American Airlines Group, Inc. (AAL) reported trailing twelve months revenue of $55.99B as of March 2026, a 3.3% increase year-over-year. Quarterly revenue reached $13.91B, reflecting continued top-line momentum.
American Airlines Group, Inc. generated $202.00M in TTM net income, with quarterly EBITDA of $434.00M. The operating margin expanded from -2.2% to -0.3%, suggesting improving cost efficiency and pricing discipline.
The spread between operating margin (-0.3%) and net margin (-2.7%) indicates tight cost control with minimal non-operating drag. Net margin has improved from -3.8% a year ago, signaling stronger bottom-line efficiency.
AAL trades at a P/E of 33.3x (a premium multiple) and a P/S of 0.1x.
The company generated $3.41B in free cash flow over the trailing twelve months, a 109.1% increase year-over-year, indicating strong cash generation ability. The balance sheet shows $63.74B in total assets with $23.52B in long-term debt against $-4.08B in stockholders equity. Data based on the most recent quarterly reports.
Competitive analysis based on 21 quarters of fundamental data
Operating margins are under pressure, averaging 3.5%. The business may lack pricing power or face rising costs.'
Limited ROE data for a reliable assessment.
Only 4 of the last 8 quarters had positive FCF — the business may require external capital to sustain operations.

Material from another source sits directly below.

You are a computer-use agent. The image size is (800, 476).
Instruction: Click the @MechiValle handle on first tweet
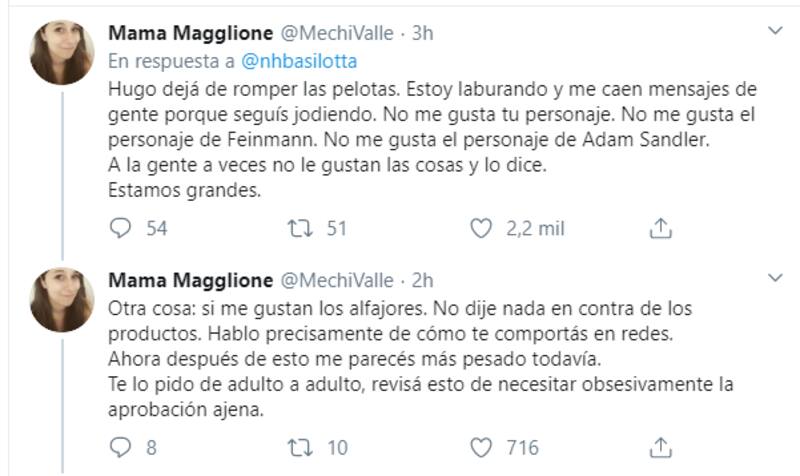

Revenue shows resilience with 6 of 7 quarters posting growth — demand is generally stable but has seen some soft patches.
Data-driven red flags and warnings across 21 quarters
Operating margins dropped 27.6% over recent quarters — a sharp decline suggesting serious cost or pricing challenges.
Free cash flow has been negative in 4 of the last 8 quarters — earnings are not translating to cash.
Limited debt-to-equity data available.
Revenue is stable or growing over recent quarters — demand appears durable.
4 of the last 8 quarters had negative FCF — inconsistent cash generation raises sustainability concerns.
Share count is stable — no significant dilution or buyback activity.